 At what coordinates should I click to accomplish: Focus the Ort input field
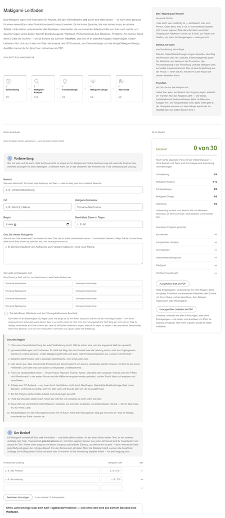(x=37, y=207)
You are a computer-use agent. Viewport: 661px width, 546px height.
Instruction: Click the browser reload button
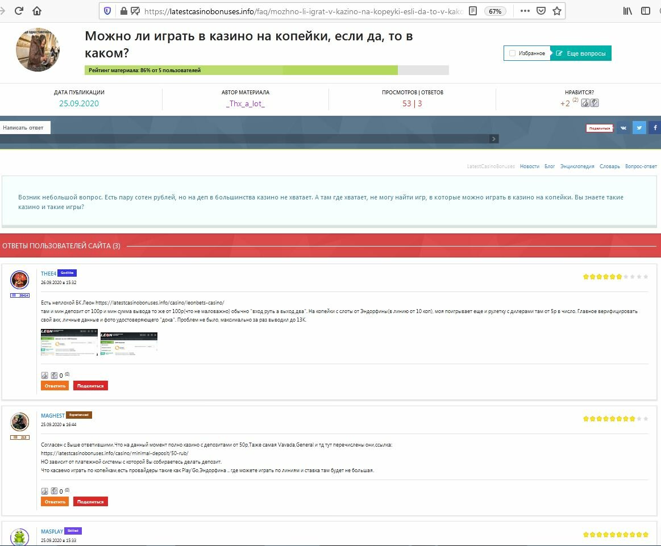point(19,11)
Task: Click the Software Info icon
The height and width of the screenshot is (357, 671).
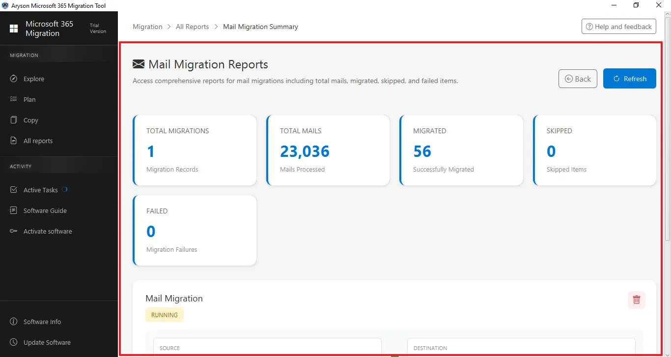Action: click(x=14, y=322)
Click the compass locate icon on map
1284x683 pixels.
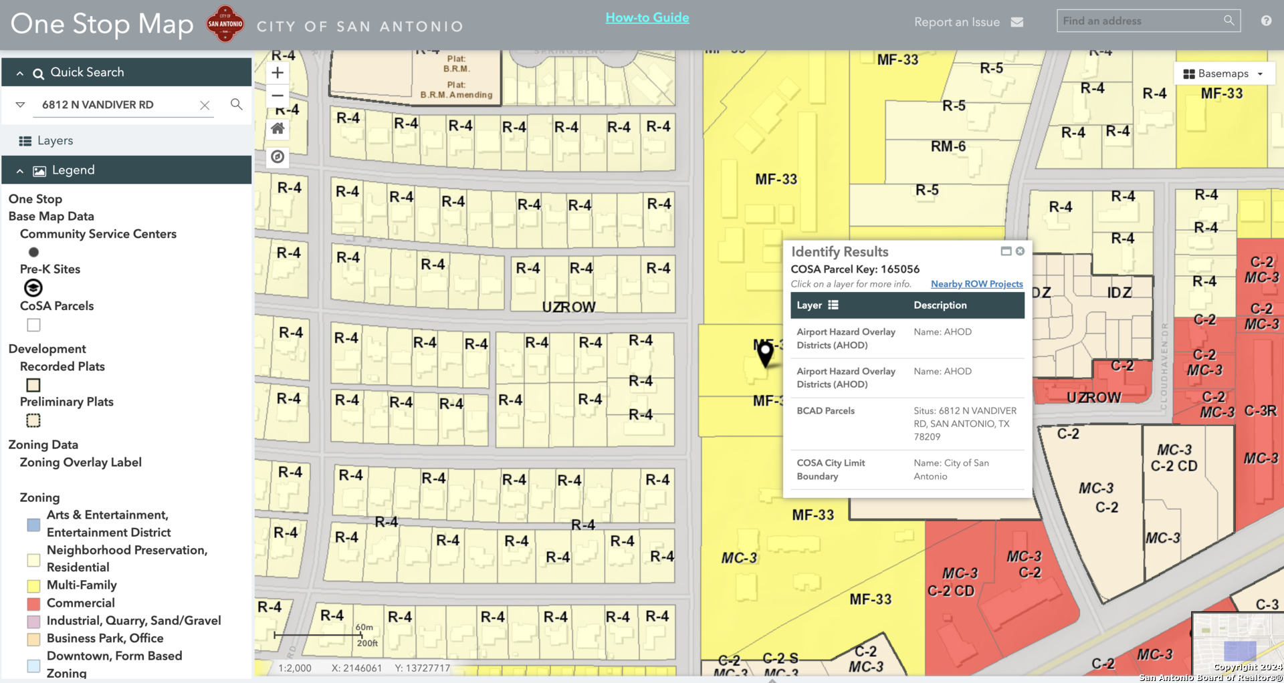tap(278, 157)
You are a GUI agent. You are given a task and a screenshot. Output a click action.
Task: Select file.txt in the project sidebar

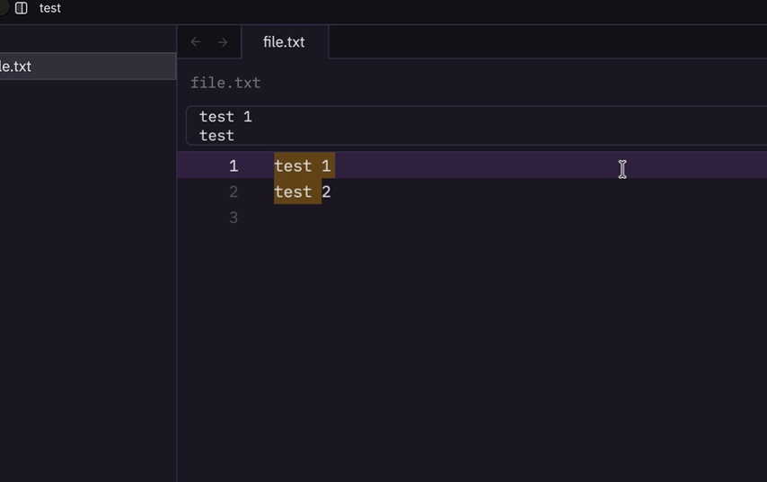pos(18,67)
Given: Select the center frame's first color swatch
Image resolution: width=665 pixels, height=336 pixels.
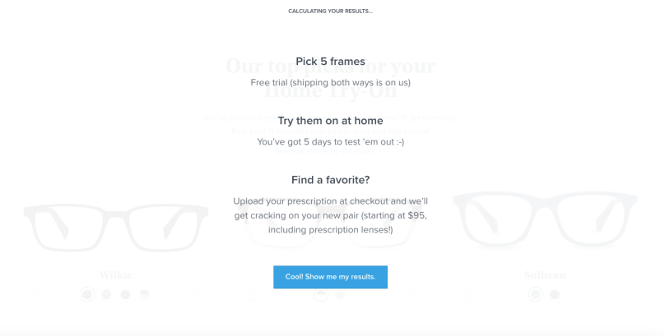Looking at the screenshot, I should [321, 294].
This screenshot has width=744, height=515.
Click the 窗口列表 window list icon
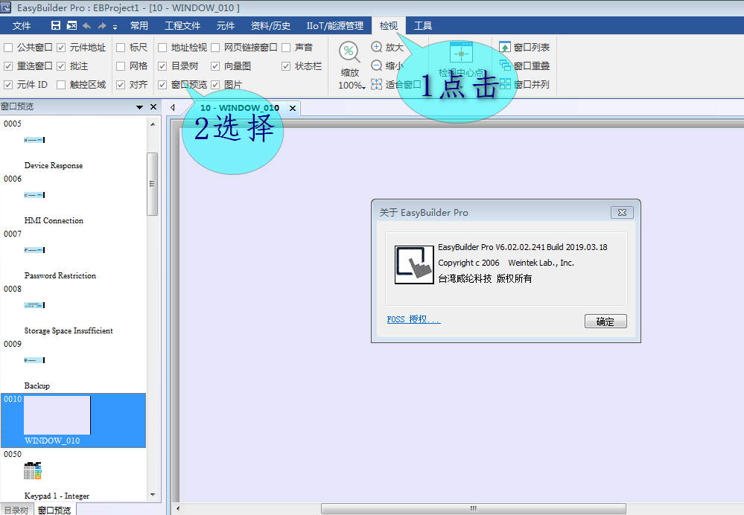(x=505, y=47)
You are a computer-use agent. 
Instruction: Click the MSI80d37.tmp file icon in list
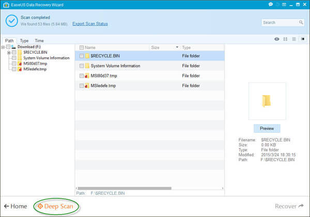(87, 75)
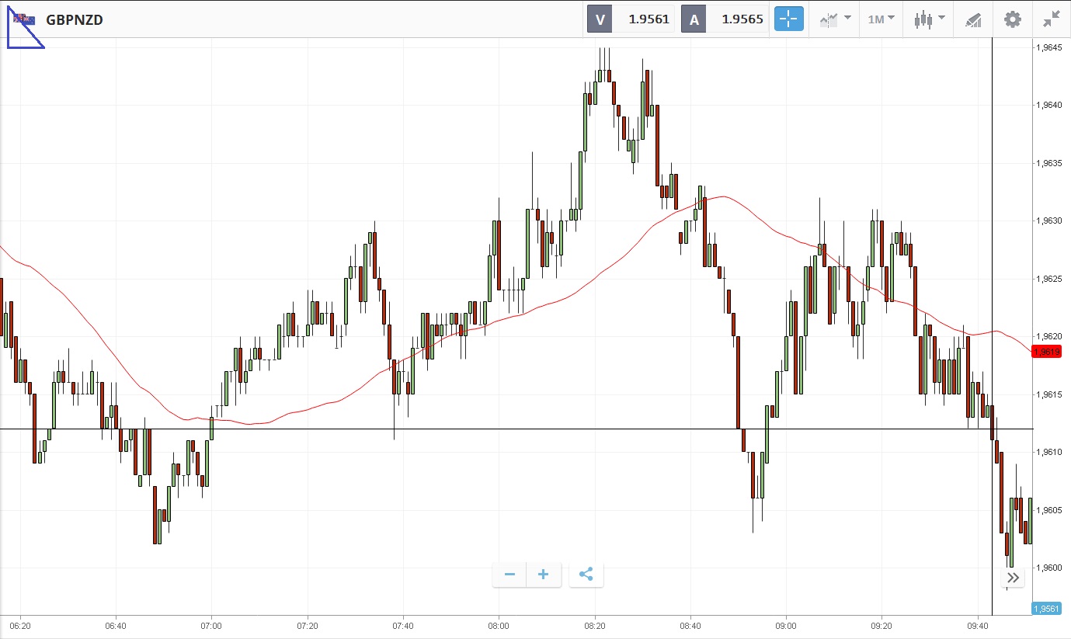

● **Your task**
Above are some records. Copy each of their lines that holds the string "computer".

● **Reply**
You are a computer-use agent. Viewport: 661px width, 546px height.
You are a computer-use agent. 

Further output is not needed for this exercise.